■
第3767冊目 介護リーダーの仕事と役割がわかる!
-同じミスを繰り返している?
自分自身の成長を促す効果的な方法として、振り返りが重要であることを説明しましたが
それをより実践的に活用していくために、ここでは「経験学習」という考え方を紹介しましょう。
経験学習とは、アメリカの教育学者デービッド・コルブが提唱したもので、自分の経験から教訓を導き出すことによって実践能力を高めていこうという考え方です。現実の介護現場を思い返してみれば、この経験学習の大切さがわかると思います。

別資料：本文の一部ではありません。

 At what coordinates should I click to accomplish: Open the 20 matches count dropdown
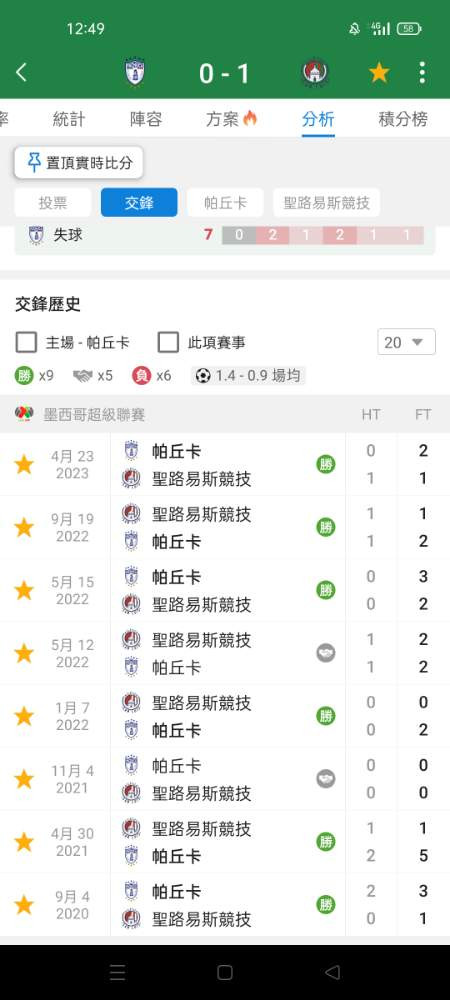click(407, 342)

たとえば、どんなに豊富な専門知識をもっていたとしても、「仕事のできるリーダー」と評価されるとは限りません。専門知識が豊富なことに越したことがありませんが、教科書的な知識だけでは対処しきれないこともあるのが介護の仕事です。
そこで、思わぬ事態に遭遇したとき、ものをいうのはやはり「経験」です。経験豊富なリーダーならば、「以前にも似たケースがあったけれど、こうしたときはこんな方法が有効」というように、その「経験の引き出し」から適切な指示やアドバイスを取り出して示すことができるはずです。当然、「仕事のできるリーダー」という評価を得られます。
しかし、経験さえ積めば、誰もが自然と能力が高めるというわけではないのです。リーダーになって、同じミスを繰り返し、「しまった」と思ったことはありませんか? 同じミスを繰り返してしまうのは、経験を見つめ直すことをせず、経験から学ぶ方法も知らないからです。それではせっかくの経験も宝の持ち腐れです。

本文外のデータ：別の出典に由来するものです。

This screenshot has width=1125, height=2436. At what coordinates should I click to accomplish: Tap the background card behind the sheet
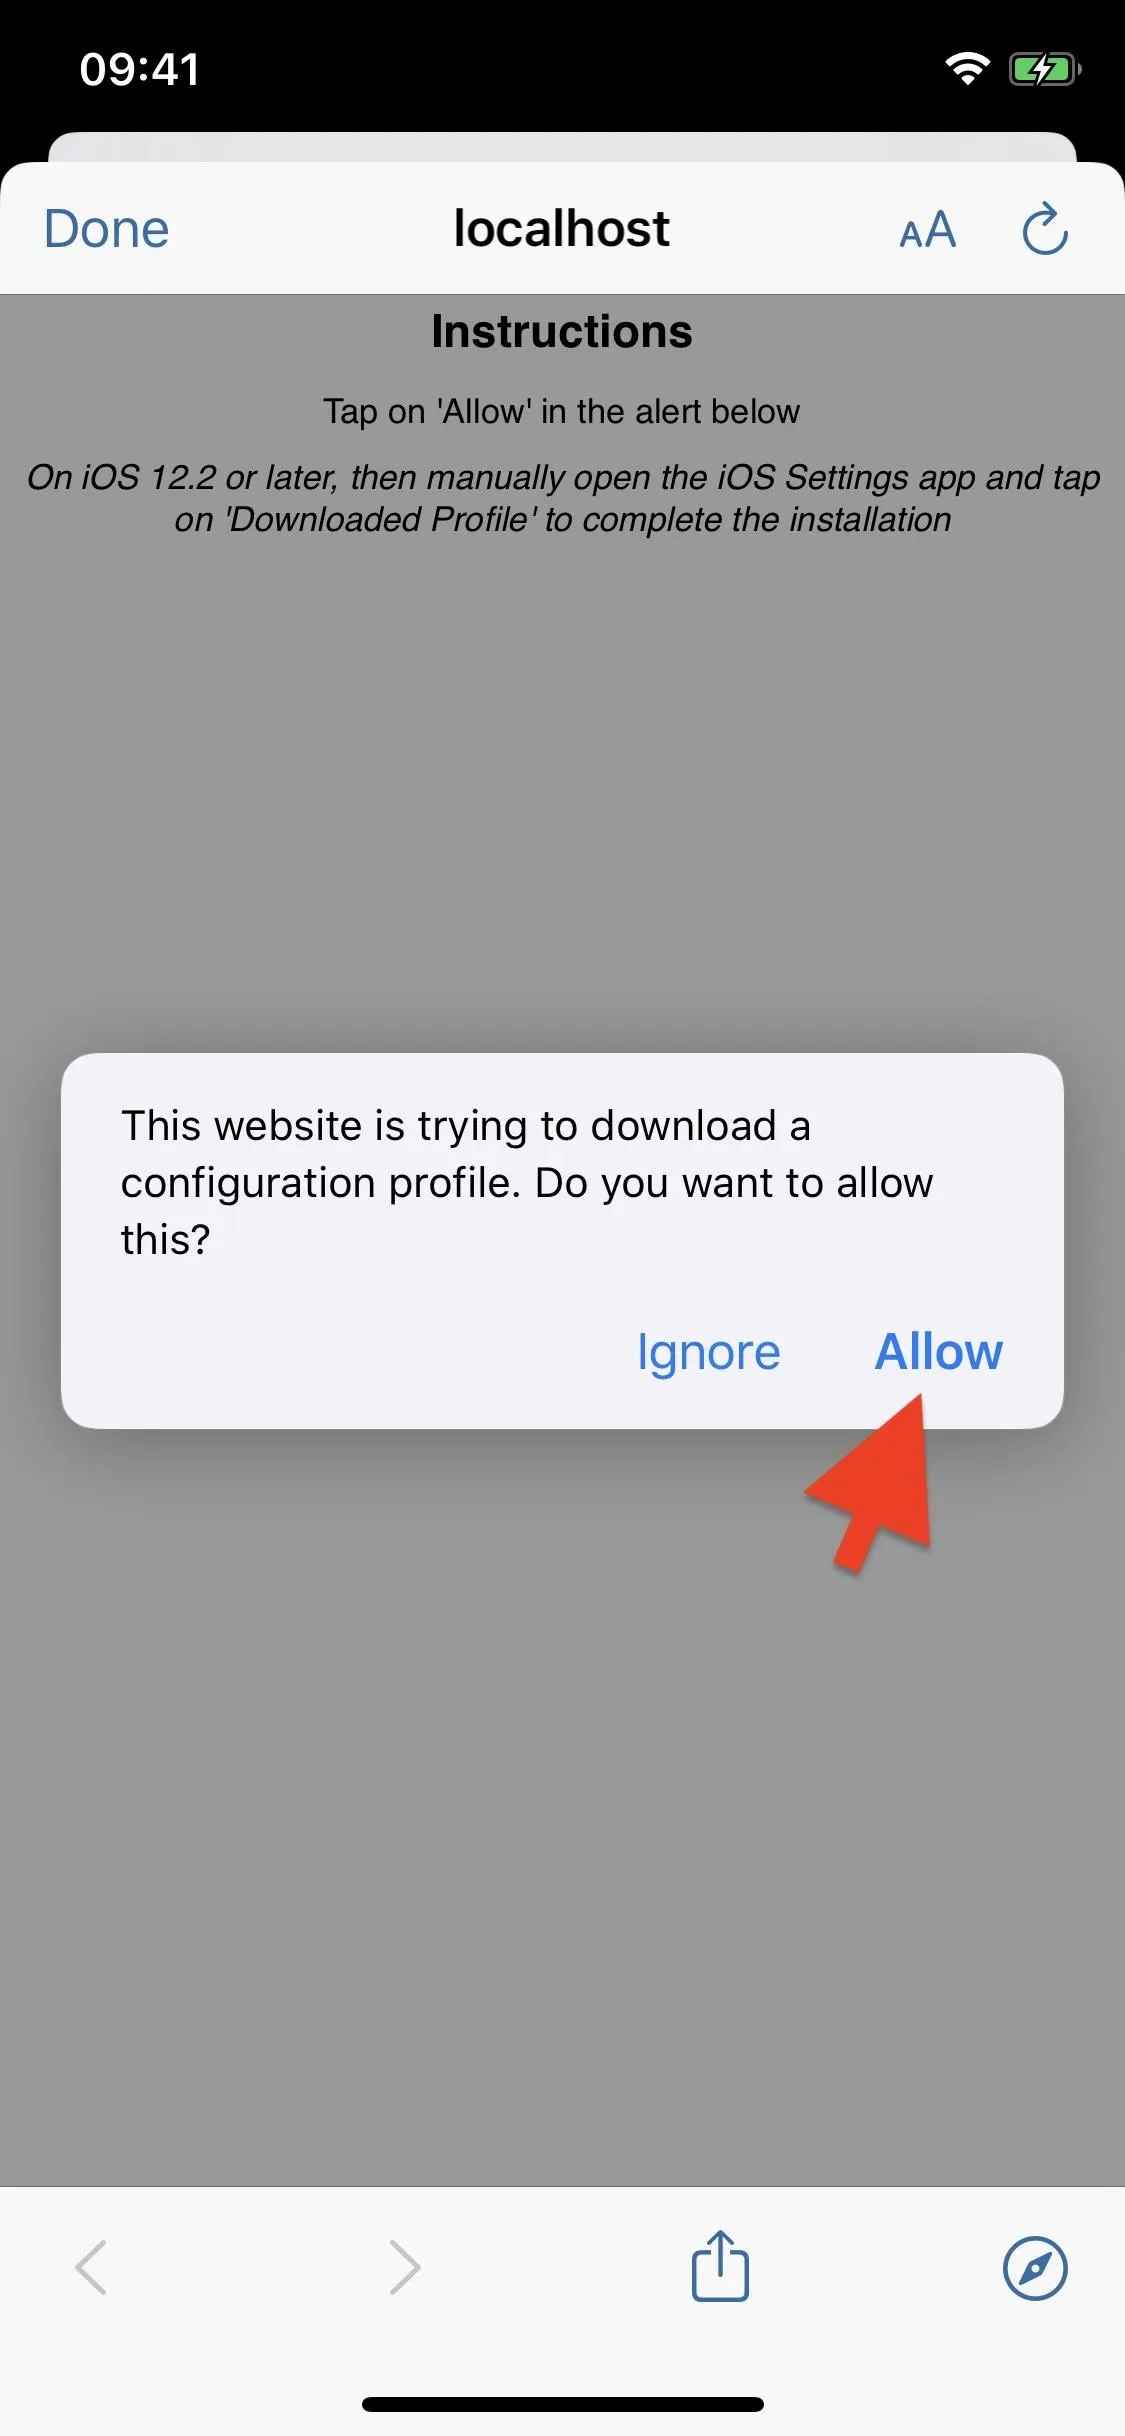click(x=562, y=146)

経験から学ぶにためには、きちんとした学び方を知っておく必要があります。
成功体験や失敗体験から学ぶことは、よく行われていることです。そのなかには、体験(特に成功体験」を語る人もいれば、失敗体験から導き出した教訓を語る人もいます。前者は、単なる自慢話に終わってしまうことがありますが、後者は、聞く者の関心を呼び、教育的価値の高い情報といえます。